### Task to carry out
Only the lines from the one that contains "Where should I" through the end of the entries, both included, should be transcribed, exactly and without pictures.

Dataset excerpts
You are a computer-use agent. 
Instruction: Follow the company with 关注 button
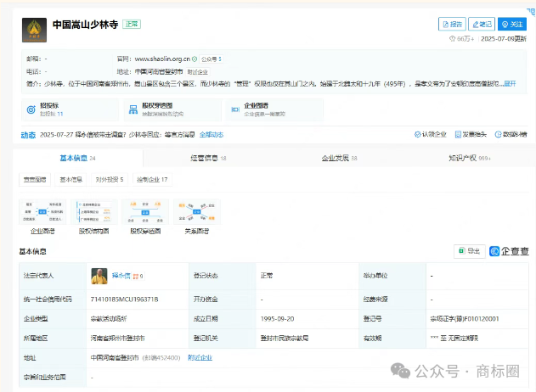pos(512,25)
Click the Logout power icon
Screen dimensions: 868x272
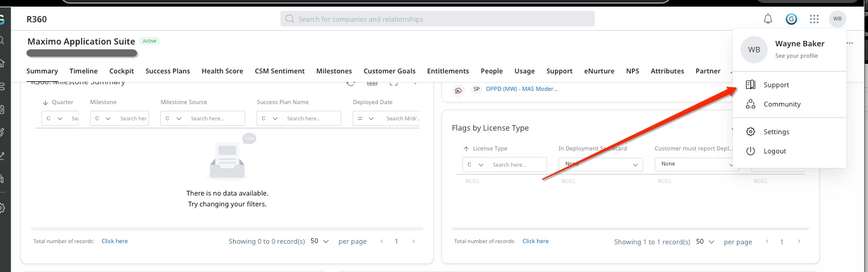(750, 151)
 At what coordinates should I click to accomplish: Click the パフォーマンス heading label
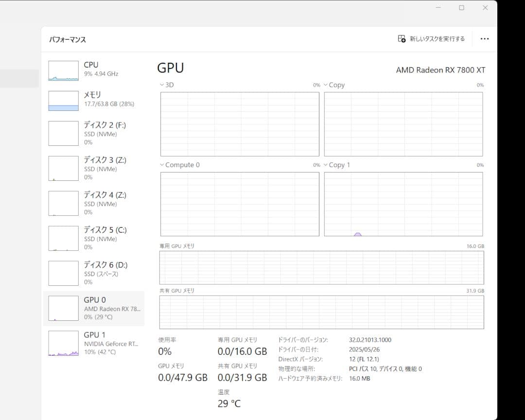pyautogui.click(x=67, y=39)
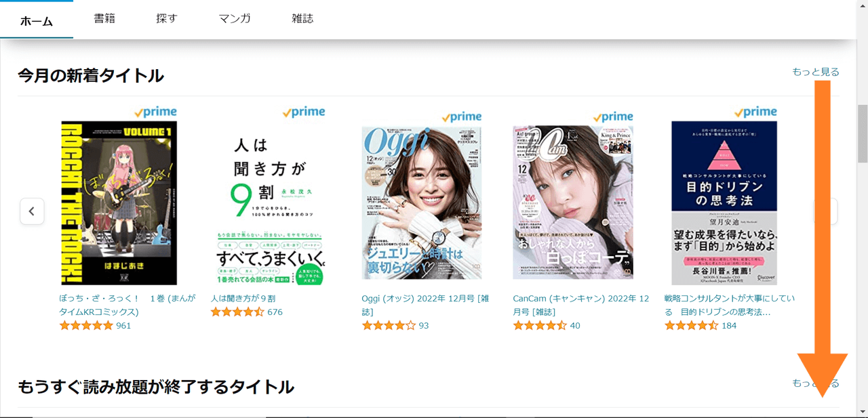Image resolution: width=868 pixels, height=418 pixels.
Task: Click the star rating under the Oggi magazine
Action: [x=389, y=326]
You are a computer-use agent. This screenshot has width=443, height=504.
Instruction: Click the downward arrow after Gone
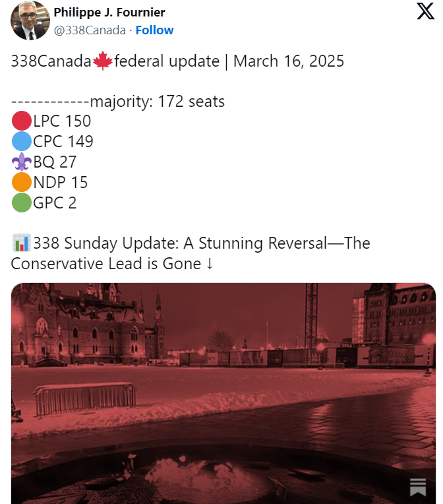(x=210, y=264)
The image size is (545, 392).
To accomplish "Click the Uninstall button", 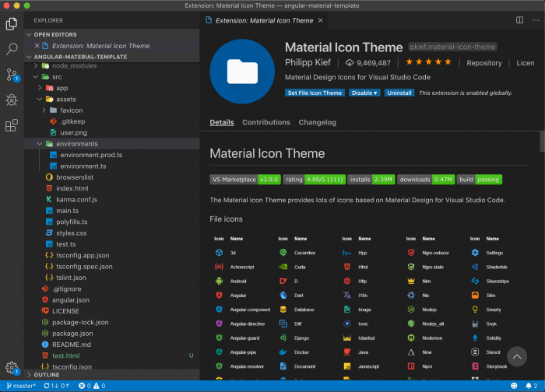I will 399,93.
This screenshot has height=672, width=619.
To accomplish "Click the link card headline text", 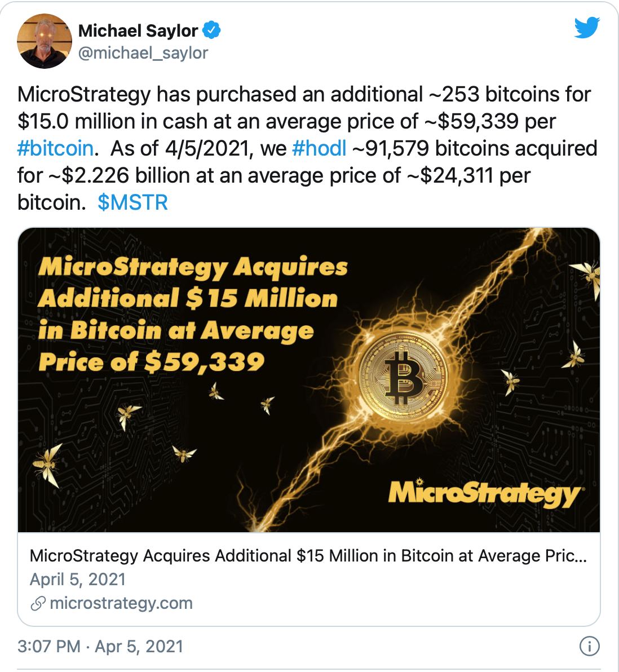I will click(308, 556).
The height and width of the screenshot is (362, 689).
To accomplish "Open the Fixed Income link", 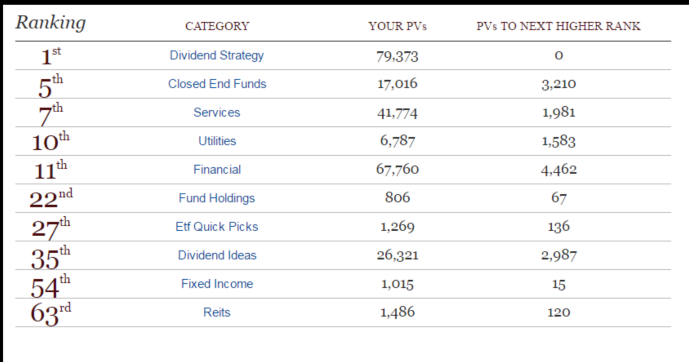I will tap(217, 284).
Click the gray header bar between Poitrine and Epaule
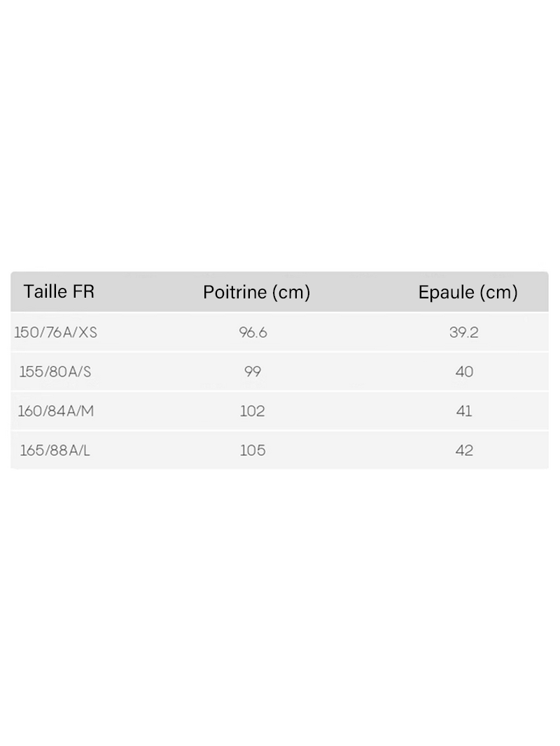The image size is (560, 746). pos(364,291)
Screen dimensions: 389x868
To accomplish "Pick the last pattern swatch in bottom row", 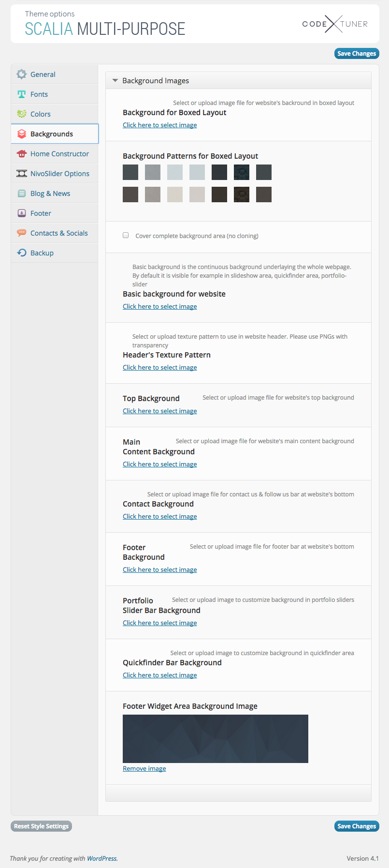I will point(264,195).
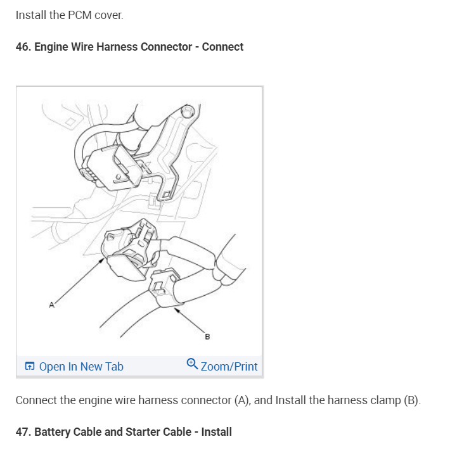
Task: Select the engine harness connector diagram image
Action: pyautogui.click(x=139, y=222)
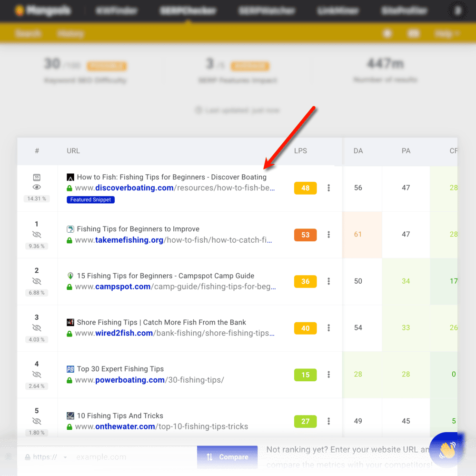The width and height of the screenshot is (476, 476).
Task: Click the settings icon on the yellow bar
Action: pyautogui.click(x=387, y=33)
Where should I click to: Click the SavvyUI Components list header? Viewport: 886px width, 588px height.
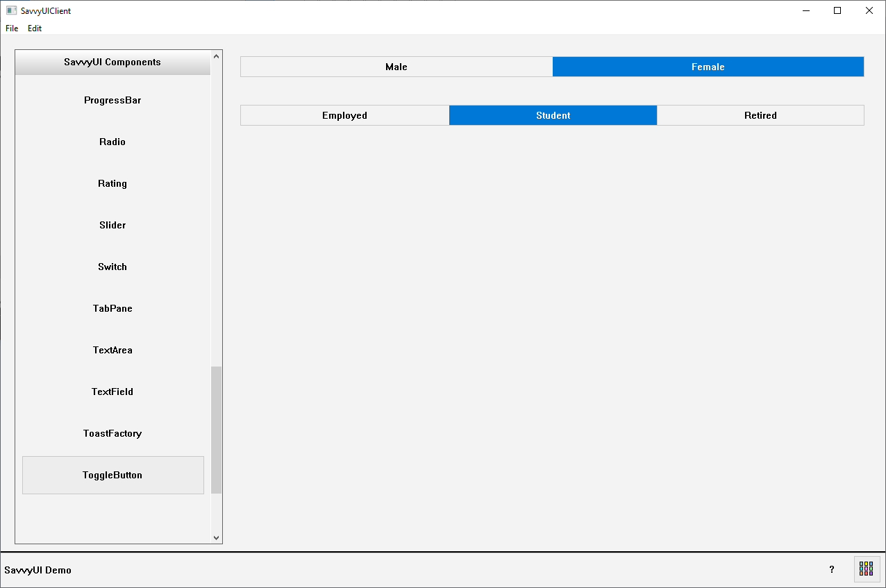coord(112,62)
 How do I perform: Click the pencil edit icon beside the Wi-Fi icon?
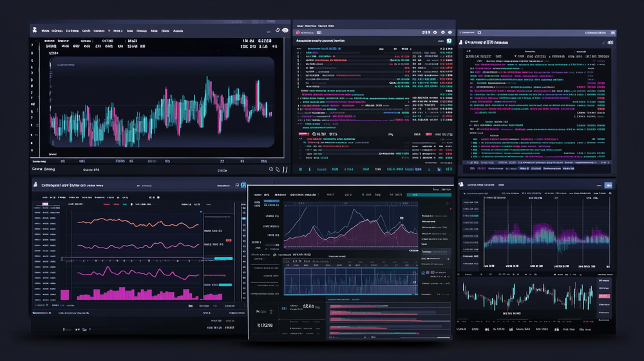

### Problem solution
Where should I click to: Click the SavvyUI Components list header? Viewport: 886px width, 588px height.
coord(112,62)
 How do I perform: Click the pencil edit icon beside the Wi-Fi icon?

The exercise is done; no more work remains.